With every lick and twirl of my tongue I tasted the saltiness of my own blood. It wasn’t pleasant. It felt acidic. I had had an injury from a fall resulting in deep cuts on my lips outward and inwards. The bleeding had been immense, and continued even after the lips were joined together at various places where the cuts occurred. It was a challenge to bite into, to chew, to eat and drink anything due to not only the pain but also due to the bleeding and the discomfort in opening the mouth.

But I realized that till a few days after the injury, my lips would still be bleeding at times and the food that I consumed, had the added flavor of my own blood in it. I didn’t really like it but had to recover and regain my energy so food had to be consumed in its soft state.

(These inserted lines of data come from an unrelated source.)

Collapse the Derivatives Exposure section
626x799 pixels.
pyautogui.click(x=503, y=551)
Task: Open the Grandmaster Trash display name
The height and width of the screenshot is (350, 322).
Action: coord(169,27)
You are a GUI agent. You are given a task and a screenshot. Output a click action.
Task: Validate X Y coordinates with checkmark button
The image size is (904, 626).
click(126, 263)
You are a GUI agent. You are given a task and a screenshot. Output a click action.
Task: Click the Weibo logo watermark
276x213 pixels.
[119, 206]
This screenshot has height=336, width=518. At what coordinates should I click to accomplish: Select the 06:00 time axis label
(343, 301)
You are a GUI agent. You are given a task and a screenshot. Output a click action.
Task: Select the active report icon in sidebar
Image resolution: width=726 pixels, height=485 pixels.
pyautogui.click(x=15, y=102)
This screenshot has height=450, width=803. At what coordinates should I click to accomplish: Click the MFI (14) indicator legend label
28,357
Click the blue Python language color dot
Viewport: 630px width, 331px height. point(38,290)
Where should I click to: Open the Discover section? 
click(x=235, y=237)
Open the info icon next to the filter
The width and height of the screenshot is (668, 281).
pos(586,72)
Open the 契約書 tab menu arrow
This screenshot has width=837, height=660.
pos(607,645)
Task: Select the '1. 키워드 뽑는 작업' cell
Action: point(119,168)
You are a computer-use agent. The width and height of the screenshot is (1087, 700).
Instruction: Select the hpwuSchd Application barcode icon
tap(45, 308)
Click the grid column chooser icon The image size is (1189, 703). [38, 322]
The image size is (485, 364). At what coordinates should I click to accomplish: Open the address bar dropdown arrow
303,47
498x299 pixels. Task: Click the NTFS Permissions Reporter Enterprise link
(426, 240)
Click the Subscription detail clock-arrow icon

It made me think about the several years that I had been consuming meats of various sorts. Was it not someone’s blood? The guilt started consuming me heavily. Here I was expressing a distaste and displeasure at my own blood and in pain with my own injury. Hadn’t I committed great sin by extending that pain to so many creatures that I consumed? Had I not consumed the blood of so many innocents without giving a second thought about the sin that I committed.

How can I ever repay the pain I imparted on others?

How can I ever atone for my wrongs?

I may have turned a vegetarian since past dozen years, but does that help me stay away from all the wrongs I already committed?

Tasting the blood was so unpleasant now, but I had relished it for several years, oblivious of the hurt and violence caused to satiate our taste buds. How thoughtless we humans can be. I wonder if I can come out of this guilt ever.